本を探す場合、サイト内で検索できる電子が圧倒的であり、次に音声に軍配が上がる。
ただし、選ぶ場合、紙に圧倒的なアドバンテージがあると思う。
電子書籍サイトのレコメンデーション技術は素晴らしい、今世間で売れている本や、自分の興味に合致した本を、非常に高い精度で提案してくれる。
それが良くない。乱読を趣味としている私のような人種は、読みたい本を見つけるところから読書は始まるからである。
偶然の発見には、やはり紙が一番である。より具体的には、本屋なり図書館なりのアナログな空間に足を運び、歩き回るのが良い。さらに紙の場合、手に取り、任意の箇所を即座にめくり、それをスムースに繰り返せるのが良い。
現状電子ではそうはいかない。選べる本の候補が常に一定で、中を見るのにラグと制限がかかる。

②読むフェーズ

ハード的な面で考えると、電子に軍配が上がる。
電子の場合、軽くて常に持ち運べ、片手に収まる。
音声の場合、手すら使わない。
紙の場合、文庫であれば重さはそれほど気にならないが、片手で読むのは至難である。しかしながら、紙をめくる物理的な動作や、音が好きだという人がいるのかもしれない。

ソフト的な面で考えても、電子に軍配が上がる。
電子の場合、文字の大きさ、色合い、フォントなどを自由に変更できる。これは、目の悪いお年寄りにも優しい。ついでに、暗い場所でもそのまま読める。

紙の場合、デフォルトのまま何も変えられない。強いて利点を上げるなら、目への疲労が少ないことくらいだが、それはどちらかといえばハードの利点である。
音声は、そもそも情報の形態が違うため、比較できない。音声であることそのものが利点であり欠点でもある。

しかし、私は紙の方が好きである。
紙の本は硬くて重く(場合によっては大きく)そうでなければ繊細で脆く、両手が塞がり、読む以外の用途がほぼない(枕や踏み台といった冒涜的な使い方は例外として)だか、その不便さこそが、読書に集中させてくれるからである。

電子は便利過ぎる。読むのにストレスがないから、過度に脱力してしまう。その上スマホで見ていれば、すぐ他の情報媒体に切り替えられてしまう。これは好き嫌いや意志の強さの問題ではなく、水が低きに流れるような自然なことである。

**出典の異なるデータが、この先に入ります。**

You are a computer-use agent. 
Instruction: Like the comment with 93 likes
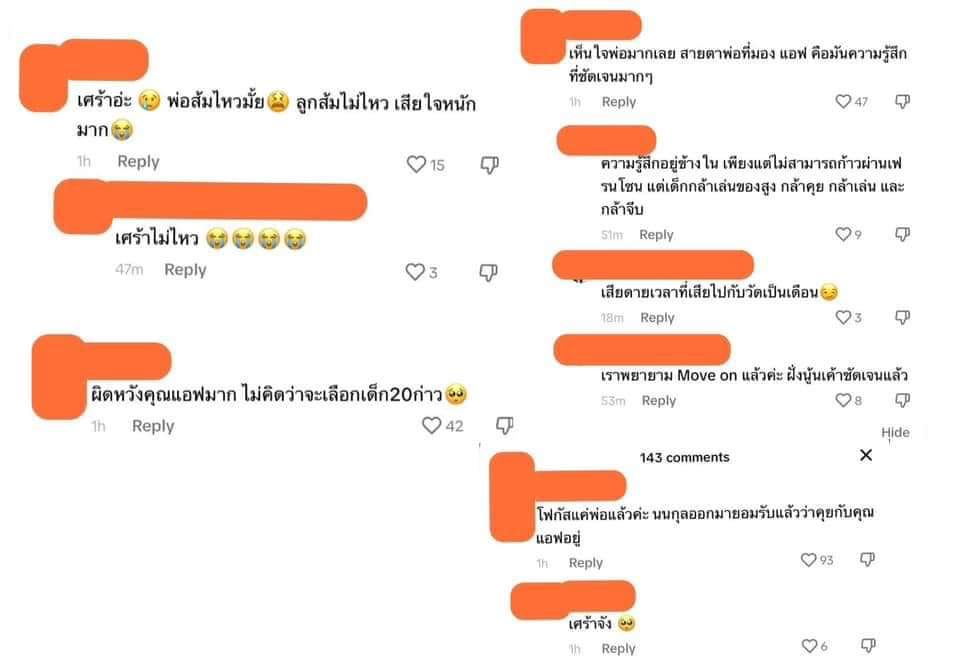[x=809, y=560]
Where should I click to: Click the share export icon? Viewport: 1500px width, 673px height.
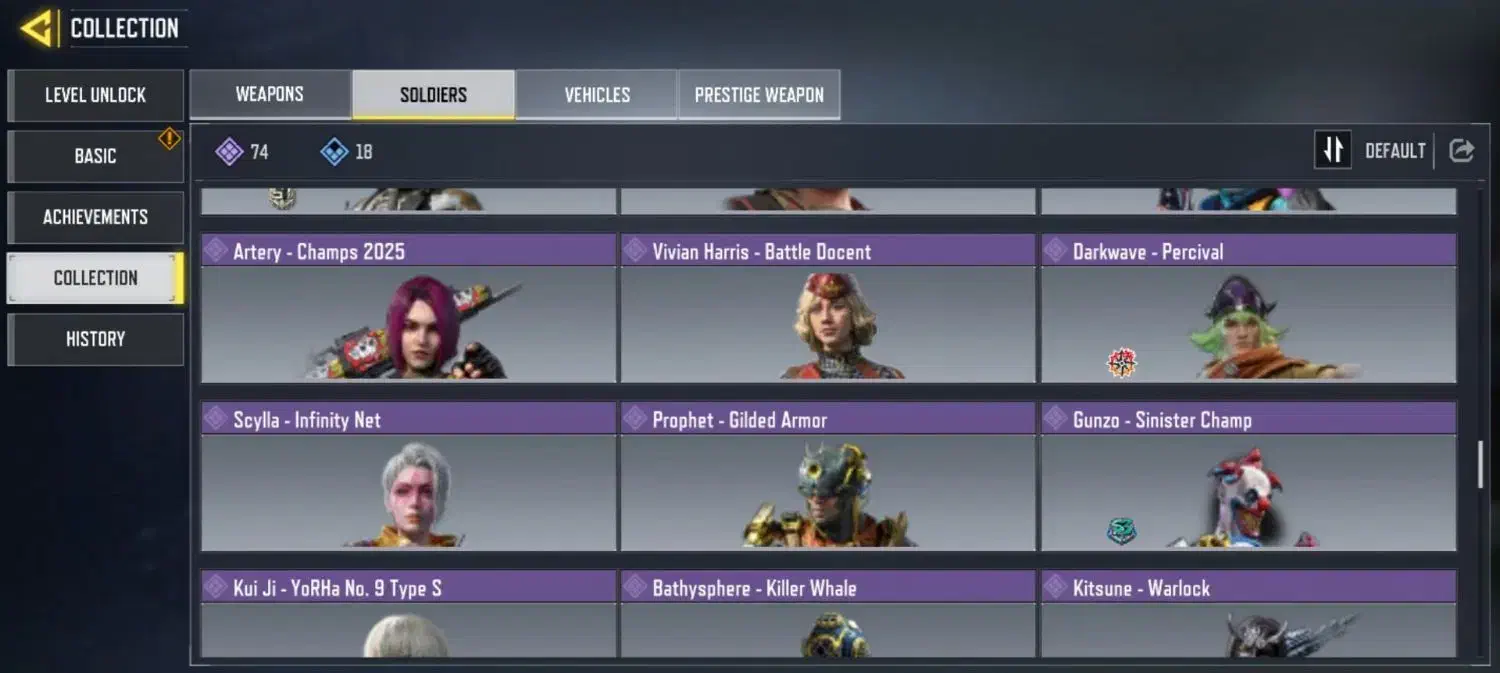click(x=1461, y=151)
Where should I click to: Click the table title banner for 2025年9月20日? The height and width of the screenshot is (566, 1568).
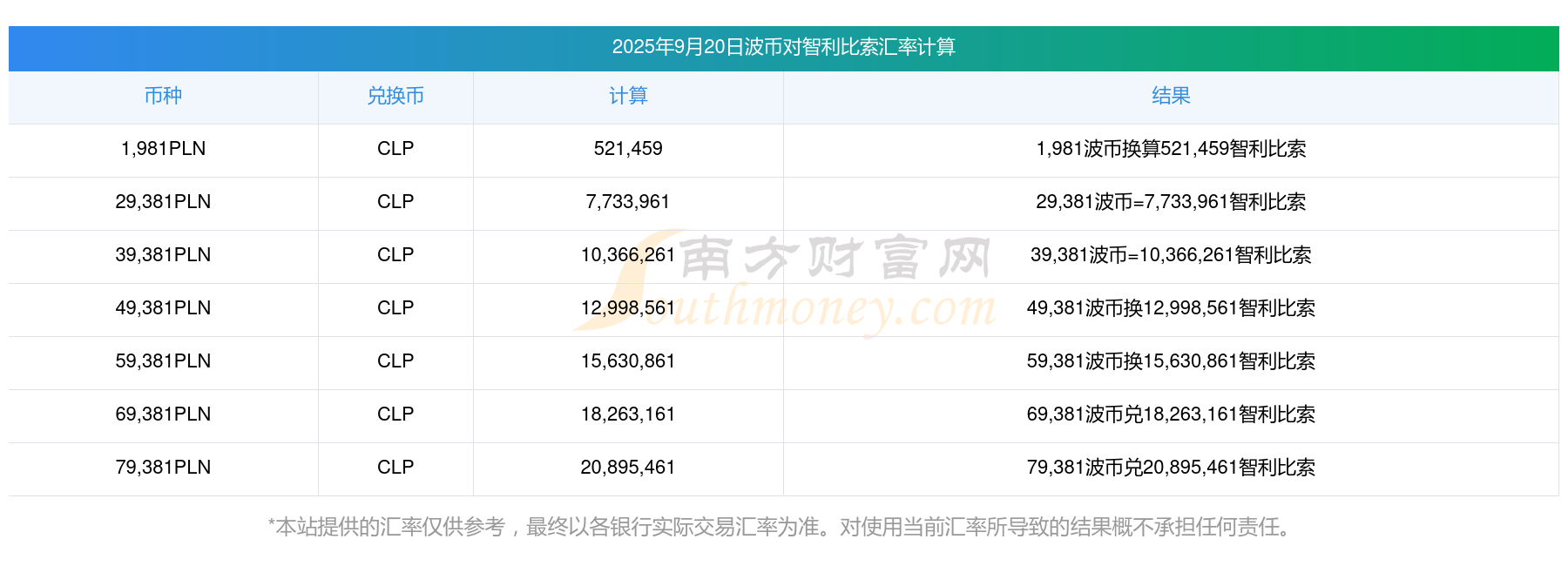[783, 47]
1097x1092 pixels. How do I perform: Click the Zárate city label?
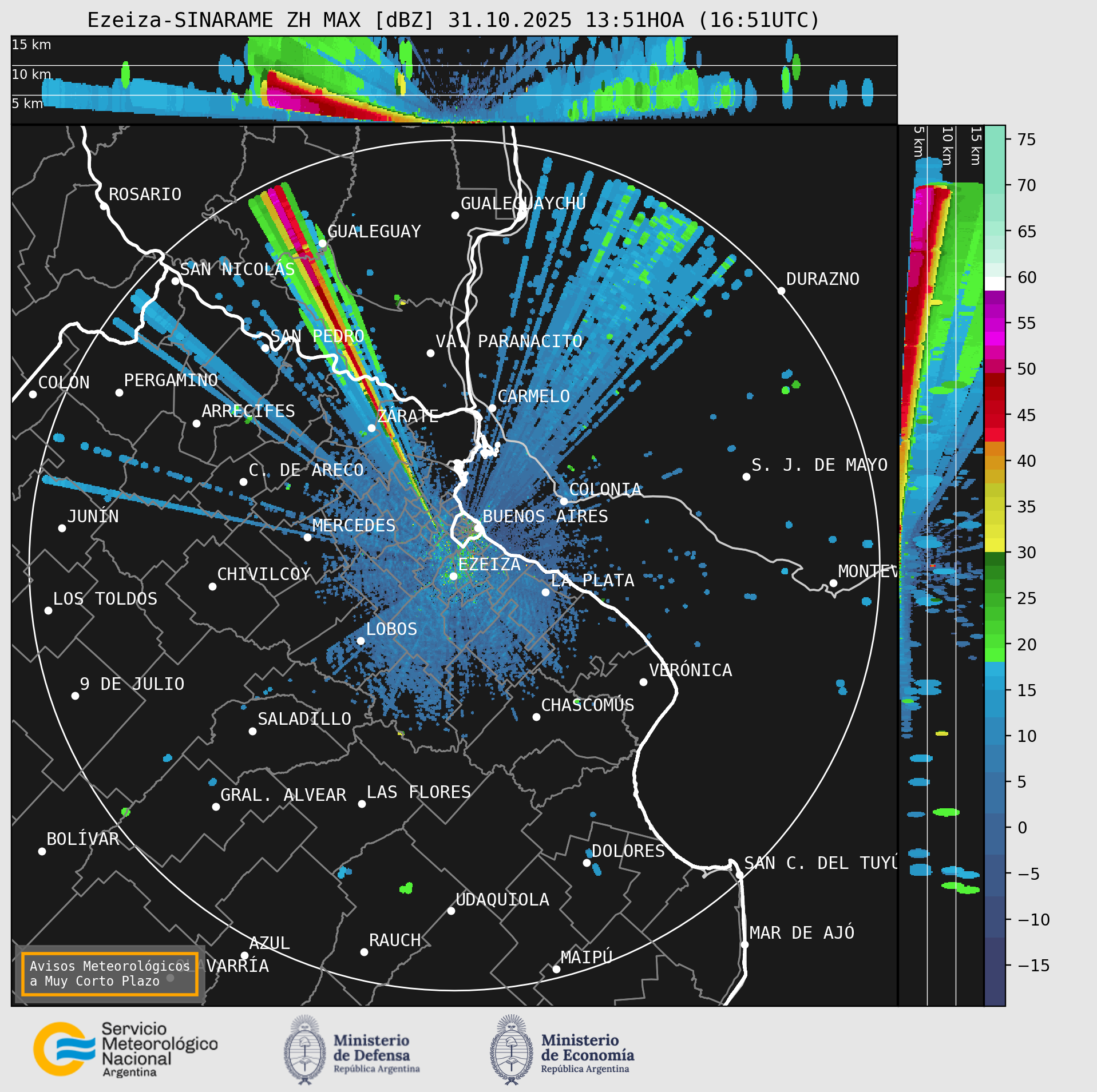click(407, 416)
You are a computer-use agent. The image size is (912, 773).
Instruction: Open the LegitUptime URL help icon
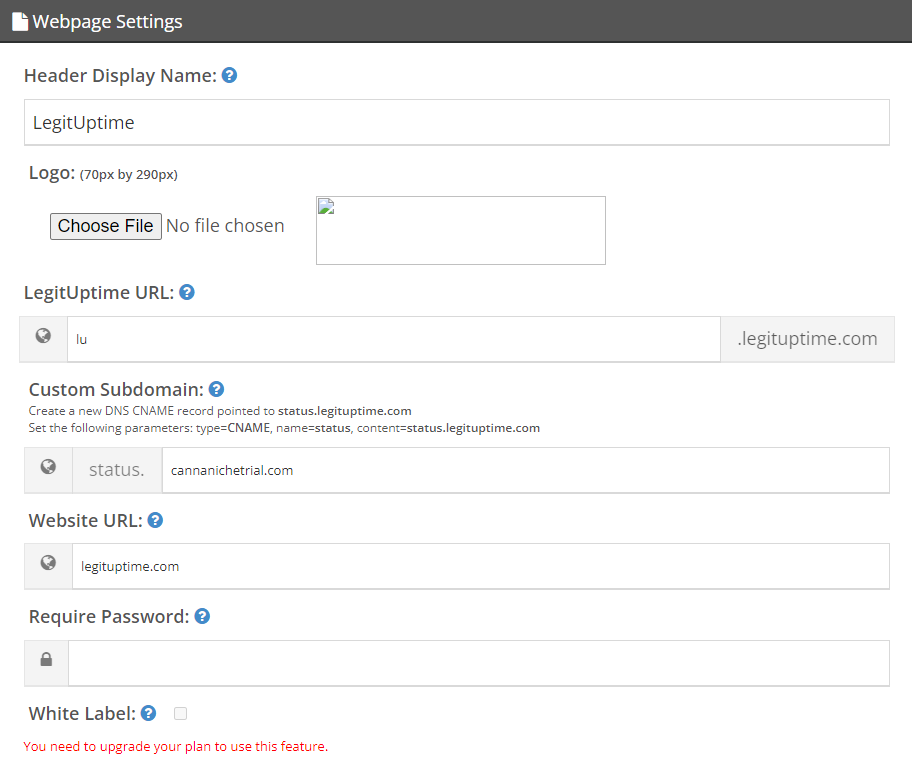[x=187, y=293]
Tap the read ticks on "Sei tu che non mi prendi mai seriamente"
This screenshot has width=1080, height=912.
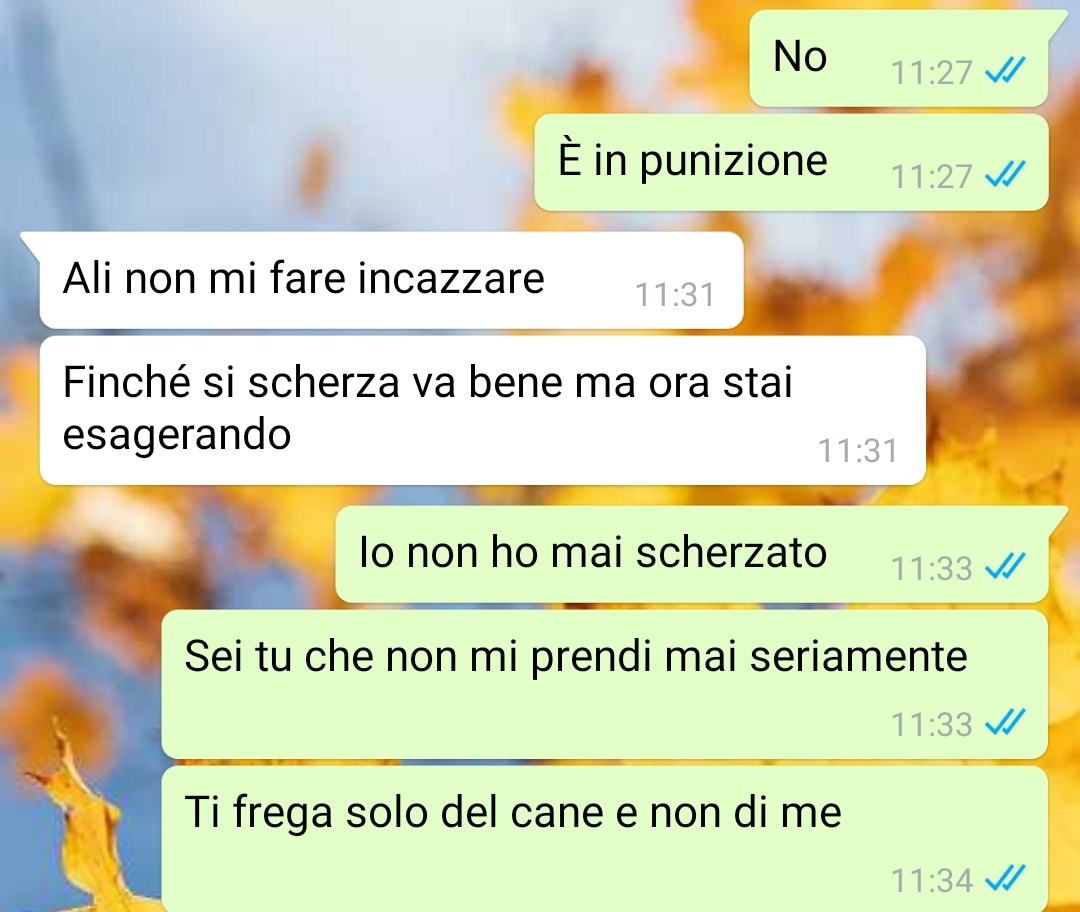(1005, 722)
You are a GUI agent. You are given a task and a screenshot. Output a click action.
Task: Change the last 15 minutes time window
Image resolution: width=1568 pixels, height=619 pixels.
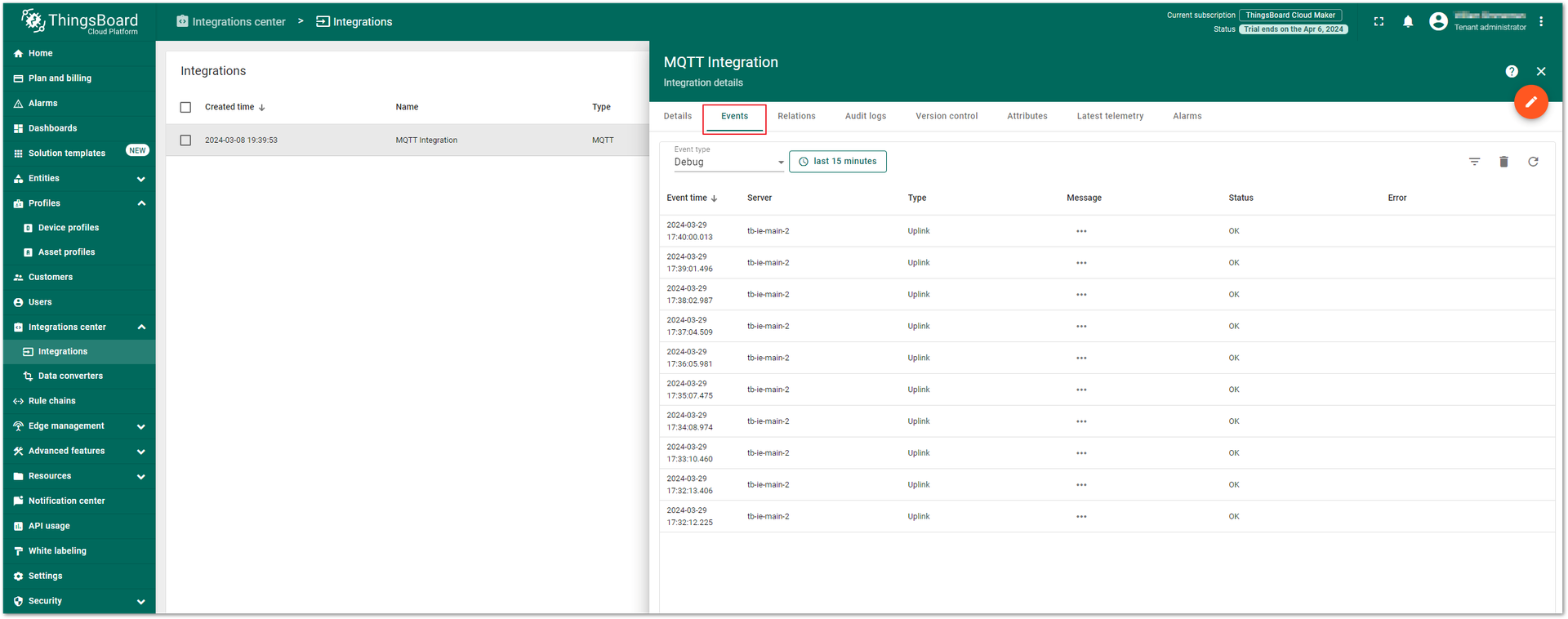[x=838, y=162]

その点では、音声は更にストレスフリーである。手も目も使わない。それでいて、散歩など、ながら聞きに特化している{あるいは割り切っている)個人的には、歩きながらの聞き流しは非常に良い思っている。集中でき、記憶に残りやすく、アイデアが浮かびやすい、それでいて、手も目も疲れない。メインスタイルにならないのは、ただ紙の比率が大きすぎるのと、まだ音声が充実していないからである。

③記録・管理フェーズ


本を読んでいる間のメモや、読み終わった後の感想、要約、また、何を読んだかそのものの読書議論などをつける場合、やはり電子の方が良い。
読みながら、1文字単位でハイライトし、ブックマークし、本文には不可侵のメモをいくらでも残すことができる。しかもいずれも片手で。
購入の段階で日付も詳細も記録に残る。端末を開けばいつでも一覧でき、どこでも、何でも見返せる。
紙の本でメモを取る場合。まず、本そのものに書く場合、どうしても本を汚すことになる。良くも悪くも手書きになる。書く分量も限られる。角を折ると更に書く場所が減る、付箋を使うと嵩張る。
別の媒体にメモをする場合。手書きのノートだと、本とノートとペンが必要になる。何よりも、机が必要になる。集中はできそうであるが、不自由である。
私はスマホにメモをするようにしている。具体的には、両手で文庫を開き、スマホは「MOFT」という特殊なアタッチメントをつけて、片手で保持している。(画像参照)

電車内でこのスタイル
裏側、MOFTによる保持

これであれば、紙の本を読むのに集中しつつ、デジタルの利点を活かしたメモも取れる。
それなら最初から電子書籍で良いのでは? と、思われそうだが、その通りである。しかしながら、私はケチであり、基本的に本の取得元が図書館かBOOKOFFの100円コーナーであるため、アナログにならざるを得ない。
アナログな方法で選んだ本を、全て電子で揃えるような資金力があれば、良いのであるが。
ちなみにスマホのメモにはnotionを使っている。notionを使ったメモ術については後々別の記事を書くかもしれない。

音声の場合。自動的な記録と読書後の振り返りは別としても、文章そのものに対するメモには向いてないのかもしれない。ただし、紙の本へのメモスタイルと同じように、聞き流しながら、別媒体へのメモならできる。現にそうしてきた。この場合の読書スタイルは乱読が向いている。メモについても、書いてあることよりも、考えたこと優勢になるだろう。
これは個人的にとても合っている。目が疲れない分、電子よりも良い。

まとめ

紙→量が多く、安価に手に入りやすい。不便であるが故に、読書に集中しやすい。しかし、記録には別の媒体が必要になる。

電子→ハード面では、軽く、小さく片手で扱える。ソフト面では、文字の大きさやフォントなどを自由に調整できる。暗い場所でも読める。容量の許す限り、一度に多くの本を持ち運べる。記録やメモも端末内で完結できる。総じて便利でストレスフリーである。

音声→他とは異なる読書体験となる。両手がと目がフリーとなる。集中しやすく、記憶に残りやすく、アイデアも出やすい。ただし、メモには他の媒体を必要とする。現状まだ黎明期であり、コンテンツの量が限られる。

時間と体力的な余裕があり、古いスタイルを好むのなら、紙で読む。資金力があり、利便性を取るなら電子で読む。乱読のスタイルで、最も合理的なのは音声である。

結局目的と好みに寄るとしか言えないが、個人的には、電子を併用しつつ、メインは紙を続けると思う。そして、コンテンツが充実してきたら、音声に移行する。今の生成AIの技術に期待している。全ての本が電子的にアーカイブ化され、海外の本も日本語として読み上げできるようになれば、本の幅は一気に広がると思う。